There are other options. The falsificationist, refutation-oriented model is only one model of how progress might be sought in scientific medicine. An adversarial approach is not a necessity to do good science. The iconic case of good use of evidence in medicine doesn’t need to be the case where we take a treatment which we thought had good effects and show it to be no better than placebo or sham treatment on average. The goal should be the case in which we know a great deal about the variability in effects of treatments, we know what markers and features should give us pause about using a treatment or should make us more confident in doing so. We have upsettingly few iconic examples with those features, and getting them proves more complex.

Under this approach, when we want to know how to treatment subacromial impingement syndrome, we don’t simply conduct some trials and then decide on the ‘correct’ interpretation of those results, then stop at that. Rather, we have to treat the results of clinical trials – and a range of other evidence besides – as our inputs, our starting point from which to do some science. The outcomes of studies are data-points which we need to create a theory to explain. That theory is an explanatory and predictive model of the effects of interventions on subacromial impingement. The theory needs to explain all of the data – RCT results, subgroup analyses, mechanisms of action, laboratory studies, clinical experiences, harms, variability, etc.

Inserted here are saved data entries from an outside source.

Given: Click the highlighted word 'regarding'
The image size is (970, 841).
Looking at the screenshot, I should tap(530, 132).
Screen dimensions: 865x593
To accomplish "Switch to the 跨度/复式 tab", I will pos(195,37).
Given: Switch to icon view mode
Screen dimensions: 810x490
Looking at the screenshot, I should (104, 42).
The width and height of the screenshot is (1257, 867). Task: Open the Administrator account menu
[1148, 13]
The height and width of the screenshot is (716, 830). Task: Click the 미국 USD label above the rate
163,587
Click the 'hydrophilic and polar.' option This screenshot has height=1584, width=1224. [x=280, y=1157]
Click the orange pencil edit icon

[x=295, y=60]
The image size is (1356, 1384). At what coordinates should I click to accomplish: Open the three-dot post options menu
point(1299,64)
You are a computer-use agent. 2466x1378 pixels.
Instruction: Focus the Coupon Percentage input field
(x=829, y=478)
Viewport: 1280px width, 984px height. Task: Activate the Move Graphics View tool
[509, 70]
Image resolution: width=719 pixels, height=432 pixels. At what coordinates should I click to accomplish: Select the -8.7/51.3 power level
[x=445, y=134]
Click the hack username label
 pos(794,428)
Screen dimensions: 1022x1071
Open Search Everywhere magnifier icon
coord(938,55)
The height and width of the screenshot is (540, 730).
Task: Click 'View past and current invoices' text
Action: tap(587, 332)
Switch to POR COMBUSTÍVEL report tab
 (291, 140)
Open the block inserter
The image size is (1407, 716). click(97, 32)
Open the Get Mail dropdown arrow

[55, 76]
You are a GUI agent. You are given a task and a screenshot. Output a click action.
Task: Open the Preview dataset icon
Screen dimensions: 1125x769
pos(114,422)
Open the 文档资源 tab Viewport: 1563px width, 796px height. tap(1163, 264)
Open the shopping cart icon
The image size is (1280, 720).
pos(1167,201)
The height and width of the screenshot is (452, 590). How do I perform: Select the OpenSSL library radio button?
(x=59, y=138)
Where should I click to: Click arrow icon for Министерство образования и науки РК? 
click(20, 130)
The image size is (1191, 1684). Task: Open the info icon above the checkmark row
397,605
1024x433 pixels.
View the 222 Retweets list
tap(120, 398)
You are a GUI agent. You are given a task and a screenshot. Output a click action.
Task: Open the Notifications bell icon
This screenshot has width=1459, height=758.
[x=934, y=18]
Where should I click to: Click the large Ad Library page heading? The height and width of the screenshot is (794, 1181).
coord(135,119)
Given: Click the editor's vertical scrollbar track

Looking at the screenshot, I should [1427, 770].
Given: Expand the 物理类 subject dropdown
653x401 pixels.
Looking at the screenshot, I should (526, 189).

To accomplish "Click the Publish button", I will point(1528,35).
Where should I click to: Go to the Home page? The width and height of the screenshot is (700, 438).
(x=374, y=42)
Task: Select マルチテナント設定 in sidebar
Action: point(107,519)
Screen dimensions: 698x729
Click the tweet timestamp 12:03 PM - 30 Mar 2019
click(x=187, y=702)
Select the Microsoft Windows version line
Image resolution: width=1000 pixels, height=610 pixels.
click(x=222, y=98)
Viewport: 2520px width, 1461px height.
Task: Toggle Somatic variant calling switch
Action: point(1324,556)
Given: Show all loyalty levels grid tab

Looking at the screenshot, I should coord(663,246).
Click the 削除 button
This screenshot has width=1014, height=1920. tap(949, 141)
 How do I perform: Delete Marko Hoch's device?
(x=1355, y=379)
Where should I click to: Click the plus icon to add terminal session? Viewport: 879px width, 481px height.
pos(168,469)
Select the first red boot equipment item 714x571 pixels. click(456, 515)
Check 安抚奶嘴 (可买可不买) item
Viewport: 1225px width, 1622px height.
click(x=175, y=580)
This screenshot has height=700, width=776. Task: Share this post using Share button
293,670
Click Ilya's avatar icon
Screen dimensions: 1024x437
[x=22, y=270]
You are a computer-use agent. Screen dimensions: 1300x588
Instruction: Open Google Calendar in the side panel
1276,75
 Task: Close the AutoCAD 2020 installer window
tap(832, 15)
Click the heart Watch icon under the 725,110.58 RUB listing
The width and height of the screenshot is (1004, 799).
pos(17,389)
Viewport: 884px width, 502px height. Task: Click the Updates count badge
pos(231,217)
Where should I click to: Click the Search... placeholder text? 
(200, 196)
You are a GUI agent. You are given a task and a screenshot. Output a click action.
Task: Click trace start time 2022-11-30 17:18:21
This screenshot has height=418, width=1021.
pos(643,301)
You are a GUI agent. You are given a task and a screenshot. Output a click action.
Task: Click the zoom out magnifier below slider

The theory must make predictions. We should test those predictions. Where predictions come true, that’s evidence for the model (but accommodating existing evidence ain’t – anyone can do that). Where they don’t, we have to explain the predictive failure in the context of our model (and then generate new predictions from that explanation which we test!), refine the model, or create a new one. This approach foregrounds the integration of a range of evidence, and allows for competition between different theories rather than different treatments. It doesn’t necessitate a view of treatment which has a single best-fit solution for a complex and multivariate problem. It doesn’t require practitioners of different therapies to fall into different sides. It will leave plenty of room for arguments, including angry tweeting, when we try to understand how our theories have to adapt to conflicting data and respond to predictive failures. But the approach values construction, building a complex model which learns from predictive failures and new inputs, rather than jettisoning interventions when they don’t achieve. It does not insist that there be a winner in the shoulder impingement stakes, but accepts that the question in clinical therapeutics is almost always ‘When is this the right treatment for a patient?’, not ‘What is the best treatment for all patients?’